James here with Movie Music Monday!

Three pieces from random sources today.  They’re all somber in tone.  I gravitated in that direction, so here we are.

Oh, boy.  The ending of Ishiro Honda’s classic ‘Gojira’, scored by Akira Ifakube.  Serious stuff.

Ah, ‘Blood Simple’.  Chilling neo-noir.  The Coen Brothers’ first feature — if I recall correctly — and their first collaboration with Carter Burwell, who showed just as much skill as his creative partners.  This is a very Carpenteresque theme.

Now here’s something somber for you. Johan Söderqvist’s theme for ‘Let The Right One In’ is beautiful.

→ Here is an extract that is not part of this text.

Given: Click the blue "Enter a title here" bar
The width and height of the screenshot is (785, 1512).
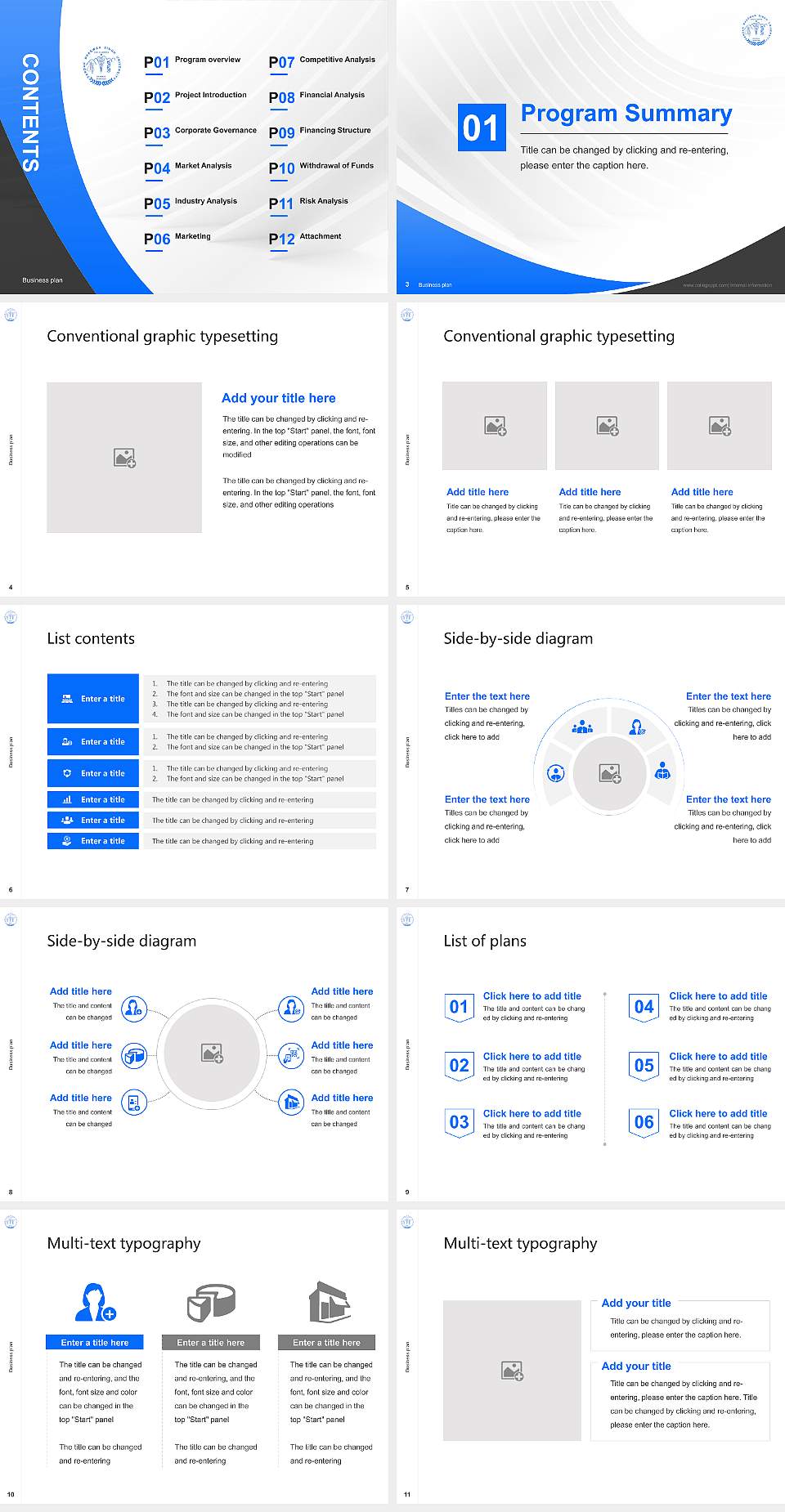Looking at the screenshot, I should pyautogui.click(x=95, y=1342).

That’s all.

Let The Right One In

Stars: ★★★★

Summary:  A true masterpiece of postmodern horror, with heartrending emotional realism.

Review:  No matter who you are, when you’re a kid, bullying always seems to find you.  For some of us, it’s the moment when we realize that the world isn’t a friendly place.  Many are deeply scarred by their experiences and they may become dysfunctional.  Others adapt.   ‘Let The Right One In’ explores the most tragic response to childhood bullying; turning into a bully yourself.  The boy at the story’s heart sees it as the only way out.  Then the little girl shows up.  She’s not like any kid that Oskar has ever known.  She tells him his instincts are correct.  With Oskar right on the cusp of puberty, the mysterious Eli is magnetic, and in due time he gets close enough to discover the terrible truth: She’s a vampire.

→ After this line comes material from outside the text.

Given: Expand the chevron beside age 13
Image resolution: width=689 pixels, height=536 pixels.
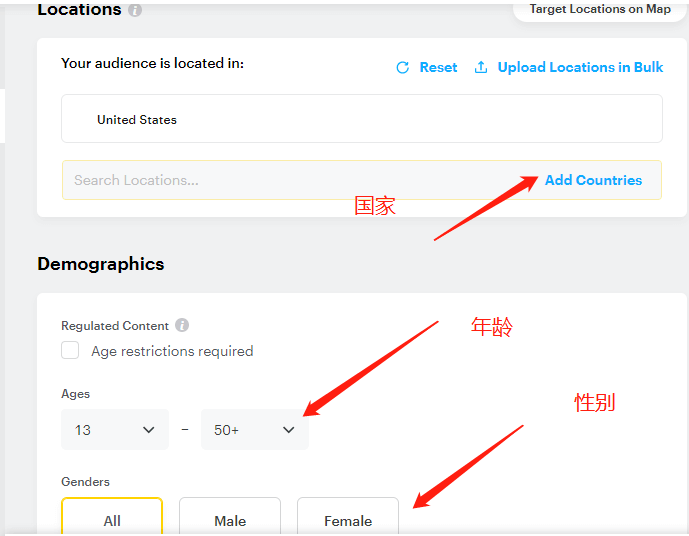Looking at the screenshot, I should click(x=149, y=430).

This is a meditation on all aspects of abuse, which is what makes ‘Let The Right One In’ a prime example of the horror genre.  There’s nothing scarier than the bitter truth.  The title comes from a rule, mentioned occasionally in vampire legends, that prevents a vampire from entering a place uninvited.  As Oskar discovers, casual evil is indiscriminate, but the most insidious things ask for permission.  As we know, bullying doesn’t disappear when we grow up; it just becomes more devious.  An abuser needs victims for their sense of self to survive.  There’s an obvious parallel with vampirism.

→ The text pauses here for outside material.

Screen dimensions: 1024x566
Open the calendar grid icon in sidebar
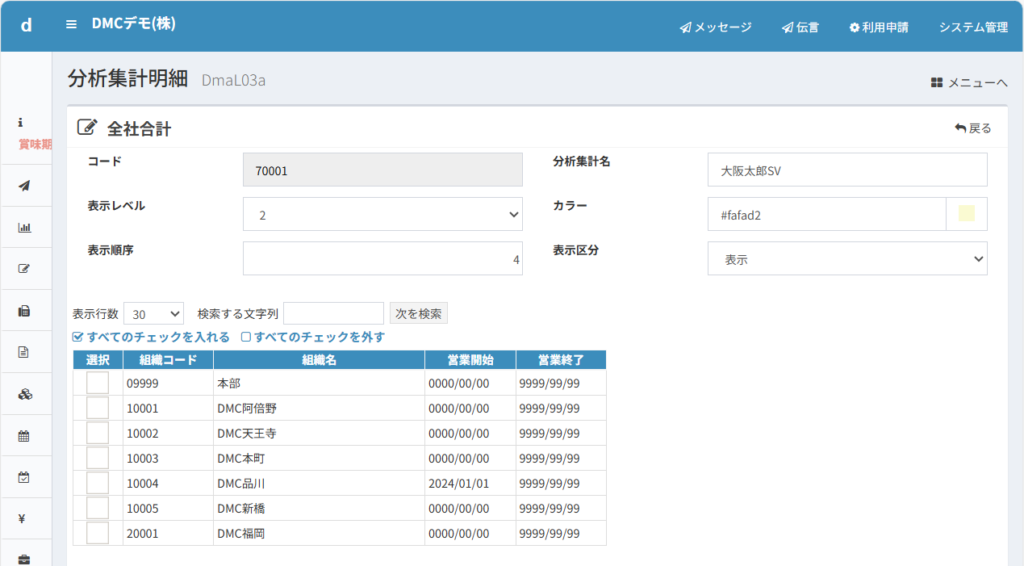point(25,436)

Eli is a vampire’s victim, and tragically, she can only survive by embracing this new identity and the habitual murder that comes with it.  The character isn’t a villain or an object of horror.  She’s a believable, sympathetic person.  Oskar, for his part, just wants his anger to mean something.  Eli catches him early on stabbing a tree and practicing taunts.  When I was young and angry, sometimes my parents told me to go punch a pillow; but it didn’t matter, really, whether I punched a pillow or a brick wall.  We all want our fantasies to manifest.  Some of us have wise guardians who prevent us from taking vengeance and destroying ourselves.  Oskar isn’t so lucky.  Eli becomes his protector, but she’s also the ultimate bully.  Her feelings for Oskar are genuine, but she’s also the worst thing for him.

The film is technically well executed.  There’s no shaky handheld camera, jump cuts, or cheap scares.  The pristine wintry scenery is breathtaking and deceptively serene.  Johan Söderqvist’s score is incredibly beautiful, and if you need proof, just take a listen here.  The standout scene of the entire film is, fittingly, the ending.  I’ll probably never look at a swimming pool the same way again.

‘Let The Right One In’ will be considered among the 21st Century’s first masterpieces, even if it is under-appreciated by the public.  It’s a cinematic opus, a story that director Tomas Alfredson and writer John Ajvide Lindqvist should be terribly proud of.